Listed entries —
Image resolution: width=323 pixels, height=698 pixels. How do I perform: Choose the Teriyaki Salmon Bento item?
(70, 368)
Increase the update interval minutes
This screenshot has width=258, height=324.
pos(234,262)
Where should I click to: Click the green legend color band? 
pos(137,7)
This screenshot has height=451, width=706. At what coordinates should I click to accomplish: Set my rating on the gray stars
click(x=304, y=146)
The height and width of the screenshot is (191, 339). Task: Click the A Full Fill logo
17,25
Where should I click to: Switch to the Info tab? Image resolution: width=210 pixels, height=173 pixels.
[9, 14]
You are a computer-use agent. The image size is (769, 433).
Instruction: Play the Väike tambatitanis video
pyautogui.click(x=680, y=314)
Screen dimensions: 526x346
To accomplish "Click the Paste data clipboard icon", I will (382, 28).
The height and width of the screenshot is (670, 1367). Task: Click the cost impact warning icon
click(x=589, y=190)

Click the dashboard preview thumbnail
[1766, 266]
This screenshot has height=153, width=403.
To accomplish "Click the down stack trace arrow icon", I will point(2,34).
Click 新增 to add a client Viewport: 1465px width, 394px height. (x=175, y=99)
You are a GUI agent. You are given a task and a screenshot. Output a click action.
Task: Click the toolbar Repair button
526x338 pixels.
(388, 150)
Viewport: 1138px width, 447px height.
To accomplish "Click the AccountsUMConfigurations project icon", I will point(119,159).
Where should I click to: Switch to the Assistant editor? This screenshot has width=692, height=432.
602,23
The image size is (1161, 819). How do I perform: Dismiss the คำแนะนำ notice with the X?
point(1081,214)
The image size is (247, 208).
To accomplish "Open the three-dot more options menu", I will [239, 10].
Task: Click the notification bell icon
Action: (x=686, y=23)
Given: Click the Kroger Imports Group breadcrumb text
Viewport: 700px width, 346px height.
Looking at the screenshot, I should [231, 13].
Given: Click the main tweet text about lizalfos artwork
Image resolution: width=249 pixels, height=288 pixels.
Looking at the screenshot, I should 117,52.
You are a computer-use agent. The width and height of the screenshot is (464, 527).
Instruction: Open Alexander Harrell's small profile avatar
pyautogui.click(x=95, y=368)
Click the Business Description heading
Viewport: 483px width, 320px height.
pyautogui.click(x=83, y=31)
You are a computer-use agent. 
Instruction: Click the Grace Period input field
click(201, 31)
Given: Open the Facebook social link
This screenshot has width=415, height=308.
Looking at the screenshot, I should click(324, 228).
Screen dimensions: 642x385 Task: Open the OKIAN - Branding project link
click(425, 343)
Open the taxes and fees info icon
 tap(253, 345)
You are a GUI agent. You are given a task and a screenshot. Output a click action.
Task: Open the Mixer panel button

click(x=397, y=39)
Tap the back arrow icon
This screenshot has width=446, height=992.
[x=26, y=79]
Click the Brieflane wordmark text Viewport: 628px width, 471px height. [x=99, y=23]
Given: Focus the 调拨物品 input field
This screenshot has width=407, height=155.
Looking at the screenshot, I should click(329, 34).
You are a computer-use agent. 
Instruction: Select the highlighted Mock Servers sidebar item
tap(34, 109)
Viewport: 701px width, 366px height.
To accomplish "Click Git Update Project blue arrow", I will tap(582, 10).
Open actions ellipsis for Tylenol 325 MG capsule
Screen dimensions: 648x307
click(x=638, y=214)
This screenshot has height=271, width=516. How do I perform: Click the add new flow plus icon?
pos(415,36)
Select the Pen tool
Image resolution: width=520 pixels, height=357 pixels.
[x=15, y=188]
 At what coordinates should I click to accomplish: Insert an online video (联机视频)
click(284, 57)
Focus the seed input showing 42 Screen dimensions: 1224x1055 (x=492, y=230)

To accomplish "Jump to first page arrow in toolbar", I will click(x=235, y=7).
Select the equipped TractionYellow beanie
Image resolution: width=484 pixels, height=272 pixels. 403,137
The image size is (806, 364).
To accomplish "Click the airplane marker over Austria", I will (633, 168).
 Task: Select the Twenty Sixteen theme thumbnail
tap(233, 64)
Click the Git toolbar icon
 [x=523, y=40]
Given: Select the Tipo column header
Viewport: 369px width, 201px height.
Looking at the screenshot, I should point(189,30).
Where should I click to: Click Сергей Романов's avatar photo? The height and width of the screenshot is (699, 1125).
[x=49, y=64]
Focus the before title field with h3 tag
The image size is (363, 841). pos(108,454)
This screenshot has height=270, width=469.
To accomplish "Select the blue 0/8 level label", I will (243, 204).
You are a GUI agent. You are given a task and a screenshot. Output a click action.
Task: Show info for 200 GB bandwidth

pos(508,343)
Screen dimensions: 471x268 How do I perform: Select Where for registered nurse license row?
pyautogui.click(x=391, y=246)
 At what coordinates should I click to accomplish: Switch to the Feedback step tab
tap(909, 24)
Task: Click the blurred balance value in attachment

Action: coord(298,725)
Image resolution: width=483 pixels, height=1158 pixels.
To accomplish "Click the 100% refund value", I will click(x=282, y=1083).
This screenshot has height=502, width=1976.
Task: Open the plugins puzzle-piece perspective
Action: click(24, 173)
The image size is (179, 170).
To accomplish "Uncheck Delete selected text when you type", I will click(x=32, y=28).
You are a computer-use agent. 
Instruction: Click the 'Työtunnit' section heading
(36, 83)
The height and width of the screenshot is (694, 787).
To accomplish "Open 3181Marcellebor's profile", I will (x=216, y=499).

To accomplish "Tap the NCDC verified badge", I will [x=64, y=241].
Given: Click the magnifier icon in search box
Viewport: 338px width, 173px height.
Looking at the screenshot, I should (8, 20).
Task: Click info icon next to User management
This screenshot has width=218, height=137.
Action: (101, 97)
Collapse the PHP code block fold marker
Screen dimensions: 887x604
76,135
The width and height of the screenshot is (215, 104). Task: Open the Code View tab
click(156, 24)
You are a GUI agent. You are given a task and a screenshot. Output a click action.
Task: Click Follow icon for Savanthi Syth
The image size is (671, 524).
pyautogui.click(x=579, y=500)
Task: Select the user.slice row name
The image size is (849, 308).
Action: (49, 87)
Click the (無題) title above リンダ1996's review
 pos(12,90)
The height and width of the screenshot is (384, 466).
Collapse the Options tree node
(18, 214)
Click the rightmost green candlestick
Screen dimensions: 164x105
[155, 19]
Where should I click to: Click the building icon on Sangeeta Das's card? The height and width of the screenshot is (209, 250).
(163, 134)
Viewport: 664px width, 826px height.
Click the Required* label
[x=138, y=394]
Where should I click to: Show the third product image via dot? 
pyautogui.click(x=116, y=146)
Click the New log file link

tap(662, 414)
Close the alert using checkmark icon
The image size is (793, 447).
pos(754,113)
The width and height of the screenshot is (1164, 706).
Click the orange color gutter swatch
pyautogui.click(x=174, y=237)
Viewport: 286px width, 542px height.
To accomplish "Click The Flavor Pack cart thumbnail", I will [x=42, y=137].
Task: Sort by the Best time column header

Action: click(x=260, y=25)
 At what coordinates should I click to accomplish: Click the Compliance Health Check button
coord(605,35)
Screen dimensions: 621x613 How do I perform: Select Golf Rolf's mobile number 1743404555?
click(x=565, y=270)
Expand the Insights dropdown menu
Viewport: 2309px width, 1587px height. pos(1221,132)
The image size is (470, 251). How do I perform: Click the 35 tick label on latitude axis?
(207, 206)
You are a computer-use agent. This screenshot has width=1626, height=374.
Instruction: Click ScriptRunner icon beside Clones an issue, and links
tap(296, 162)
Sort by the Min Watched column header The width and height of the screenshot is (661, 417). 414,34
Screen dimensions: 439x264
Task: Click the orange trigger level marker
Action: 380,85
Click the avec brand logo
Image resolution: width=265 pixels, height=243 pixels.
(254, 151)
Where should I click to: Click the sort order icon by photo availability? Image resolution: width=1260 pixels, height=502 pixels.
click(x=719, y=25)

What needs to be done —
Could you write out exactly the lines above, starting at the first one and ending with the line that has "The image size is (247, 208)."?

Task solution —
Image resolution: width=323 pixels, height=698 pixels. How do I perform: Choose the Teriyaki Salmon Bento item?
(70, 368)
Increase the update interval minutes
This screenshot has width=258, height=324.
pos(234,262)
Where should I click to: Click the green legend color band? 
pos(137,7)
This screenshot has height=451, width=706. At what coordinates should I click to accomplish: Set my rating on the gray stars
click(x=304, y=146)
The height and width of the screenshot is (191, 339). Task: Click the A Full Fill logo
17,25
Where should I click to: Switch to the Info tab? Image resolution: width=210 pixels, height=173 pixels.
[9, 14]
You are a computer-use agent. The image size is (769, 433).
Instruction: Play the Väike tambatitanis video
pyautogui.click(x=680, y=314)
Screen dimensions: 526x346
To accomplish "Click the Paste data clipboard icon", I will (382, 28).
The height and width of the screenshot is (670, 1367). Task: Click the cost impact warning icon
click(x=589, y=190)

Click the dashboard preview thumbnail
[1766, 266]
This screenshot has height=153, width=403.
To accomplish "Click the down stack trace arrow icon", I will point(2,34).
Click 新增 to add a client Viewport: 1465px width, 394px height. (x=175, y=99)
You are a GUI agent. You are given a task and a screenshot. Output a click action.
Task: Click the toolbar Repair button
526x338 pixels.
(388, 150)
Viewport: 1138px width, 447px height.
To accomplish "Click the AccountsUMConfigurations project icon", I will point(119,159).
Where should I click to: Switch to the Assistant editor? This screenshot has width=692, height=432.
602,23
The image size is (1161, 819). How do I perform: Dismiss the คำแนะนำ notice with the X?
point(1081,214)
The image size is (247, 208).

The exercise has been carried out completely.